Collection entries
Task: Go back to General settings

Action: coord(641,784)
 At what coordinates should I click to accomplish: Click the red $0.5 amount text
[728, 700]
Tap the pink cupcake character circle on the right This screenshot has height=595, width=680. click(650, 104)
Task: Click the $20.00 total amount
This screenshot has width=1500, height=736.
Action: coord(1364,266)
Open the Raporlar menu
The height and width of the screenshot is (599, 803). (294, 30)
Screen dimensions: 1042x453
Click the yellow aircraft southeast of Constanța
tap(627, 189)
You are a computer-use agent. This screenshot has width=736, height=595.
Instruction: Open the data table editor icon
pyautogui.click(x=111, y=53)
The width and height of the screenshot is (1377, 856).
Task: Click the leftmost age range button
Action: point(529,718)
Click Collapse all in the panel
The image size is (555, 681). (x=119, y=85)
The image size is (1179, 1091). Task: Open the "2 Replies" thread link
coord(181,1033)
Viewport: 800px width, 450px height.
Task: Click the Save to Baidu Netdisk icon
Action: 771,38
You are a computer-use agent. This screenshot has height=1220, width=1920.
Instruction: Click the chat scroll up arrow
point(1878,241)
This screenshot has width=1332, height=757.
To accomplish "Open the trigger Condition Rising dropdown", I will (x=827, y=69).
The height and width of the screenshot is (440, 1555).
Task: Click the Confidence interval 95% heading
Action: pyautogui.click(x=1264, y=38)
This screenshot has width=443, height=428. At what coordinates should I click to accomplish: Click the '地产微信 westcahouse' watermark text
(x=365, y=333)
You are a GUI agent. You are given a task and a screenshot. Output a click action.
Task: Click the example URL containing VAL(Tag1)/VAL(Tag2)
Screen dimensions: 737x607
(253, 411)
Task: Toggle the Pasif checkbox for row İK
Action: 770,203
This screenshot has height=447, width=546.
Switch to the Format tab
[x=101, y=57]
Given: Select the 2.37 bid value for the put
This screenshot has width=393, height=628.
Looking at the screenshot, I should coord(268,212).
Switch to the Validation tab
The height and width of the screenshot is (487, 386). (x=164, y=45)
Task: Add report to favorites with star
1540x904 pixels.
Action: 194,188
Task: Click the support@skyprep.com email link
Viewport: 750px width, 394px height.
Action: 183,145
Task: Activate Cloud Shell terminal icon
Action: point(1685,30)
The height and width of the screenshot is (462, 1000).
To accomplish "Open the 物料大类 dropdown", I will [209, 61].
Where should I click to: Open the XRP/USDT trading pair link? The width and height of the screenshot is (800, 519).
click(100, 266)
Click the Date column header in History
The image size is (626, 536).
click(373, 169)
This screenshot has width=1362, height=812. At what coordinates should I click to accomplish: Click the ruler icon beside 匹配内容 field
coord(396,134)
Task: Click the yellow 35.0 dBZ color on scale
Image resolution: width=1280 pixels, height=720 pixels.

- _Work task_
Could you restate every record word for word?

- _Solution to this task_
Task: Go back to General settings

Action: coord(641,784)
 At what coordinates should I click to accomplish: Click the red $0.5 amount text
[728, 700]
Tap the pink cupcake character circle on the right This screenshot has height=595, width=680. click(650, 104)
Task: Click the $20.00 total amount
This screenshot has width=1500, height=736.
Action: coord(1364,266)
Open the Raporlar menu
The height and width of the screenshot is (599, 803). (294, 30)
Screen dimensions: 1042x453
Click the yellow aircraft southeast of Constanța
tap(627, 189)
You are a computer-use agent. This screenshot has width=736, height=595.
Instruction: Open the data table editor icon
pyautogui.click(x=111, y=53)
The width and height of the screenshot is (1377, 856).
Task: Click the leftmost age range button
Action: point(529,718)
Click Collapse all in the panel
The image size is (555, 681). (x=119, y=85)
The image size is (1179, 1091). Task: Open the "2 Replies" thread link
coord(181,1033)
Viewport: 800px width, 450px height.
Task: Click the Save to Baidu Netdisk icon
Action: 771,38
You are a computer-use agent. This screenshot has height=1220, width=1920.
Instruction: Click the chat scroll up arrow
point(1878,241)
This screenshot has width=1332, height=757.
To accomplish "Open the trigger Condition Rising dropdown", I will (x=827, y=69).
The height and width of the screenshot is (440, 1555).
Task: Click the Confidence interval 95% heading
Action: pyautogui.click(x=1264, y=38)
This screenshot has width=443, height=428. At what coordinates should I click to accomplish: Click the '地产微信 westcahouse' watermark text
(x=365, y=333)
You are a GUI agent. You are given a task and a screenshot. Output a click action.
Task: Click the example URL containing VAL(Tag1)/VAL(Tag2)
Screen dimensions: 737x607
(253, 411)
Task: Toggle the Pasif checkbox for row İK
Action: 770,203
This screenshot has height=447, width=546.
Switch to the Format tab
[x=101, y=57]
Given: Select the 2.37 bid value for the put
This screenshot has width=393, height=628.
Looking at the screenshot, I should coord(268,212).
Switch to the Validation tab
The height and width of the screenshot is (487, 386). (x=164, y=45)
Task: Add report to favorites with star
1540x904 pixels.
Action: 194,188
Task: Click the support@skyprep.com email link
Viewport: 750px width, 394px height.
Action: 183,145
Task: Activate Cloud Shell terminal icon
Action: point(1685,30)
The height and width of the screenshot is (462, 1000).
To accomplish "Open the 物料大类 dropdown", I will [209, 61].
Where should I click to: Open the XRP/USDT trading pair link? The width and height of the screenshot is (800, 519).
click(100, 266)
Click the Date column header in History
The image size is (626, 536).
click(373, 169)
This screenshot has width=1362, height=812. At what coordinates should I click to accomplish: Click the ruler icon beside 匹配内容 field
coord(396,134)
Task: Click the yellow 35.0 dBZ color on scale
Image resolution: width=1280 pixels, height=720 pixels.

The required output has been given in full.